I was on a spiritual high as I said goodbye to my dear friends in India. Feeling grateful and blessed for 3 magical weeks of teachings, temples, prayer and devotion. Hugging, promising to be back soon, I heard something hit the floor. I looked down and saw half of my Cartier Love bracelet on the ground. I was stunned to see the bracelet that I had worn for so many years, broken at my feet. My heart skipped a beat not because of the price tag, because it was my talisman. Stunned, how could a bracelet held together by screws just fall from my wrist?
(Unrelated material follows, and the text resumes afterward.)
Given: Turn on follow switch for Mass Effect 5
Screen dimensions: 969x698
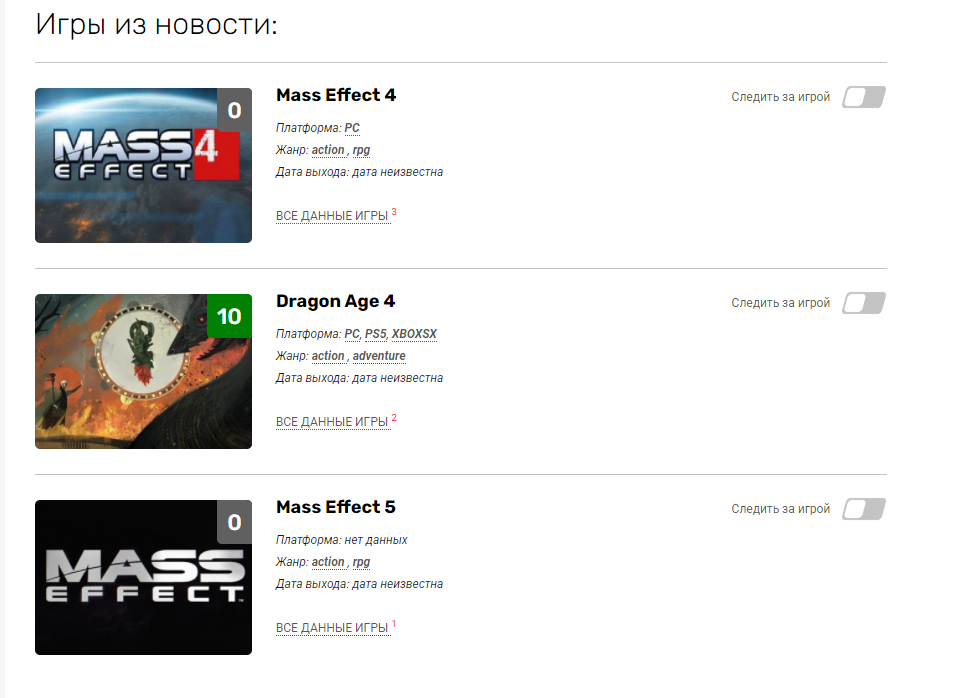Looking at the screenshot, I should click(x=864, y=509).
Immediately, I panicked, thinking this was not a good sign. I bought the iconic bracelet ‘the symbol of love’ while I was working at Cartier. I was considered fortunate because very few were allowed to buy due to the high demand. I chuckled to myself, deliberating if I should pass. There was no special someone, partner or lover. I wanted a love story to go with my Love bracelet.
So, I thought of the fairy tales I read while I was growing up. Those magical tales, filled with romance and forevers. I imagined my consort gifting the bracelet as a symbol of his love, tenderly turning the golden screws, sealing our love for all of eternity. I was already widowed and divorced, convinced that love was not in my future. Certain I was burning off some bad karma from a past life. But the truth was, I still hoped that someone held the key to unlocking my heart. After all, isn’t that the way fairy tales end. But I knew better and wasn’t buying into the story.
I had left behind the pages of the past and was moving forward. I decided to stop waiting for love to find me, and began to connect with the love inside of me. Without hesitation, I bought the bracelet as a gift to myself. Turning the screws, I made a promise to wear the bracelet as a reminder to love myself. Knowing you can’t give or receive love until you accept yourself and all of your beautiful, perfect imperfections.
As I picked the bracelet up from the floor, I understood why it fell from my wrist. I no longer needed a bracelet to remind myself that all the love I need, is right inside of me.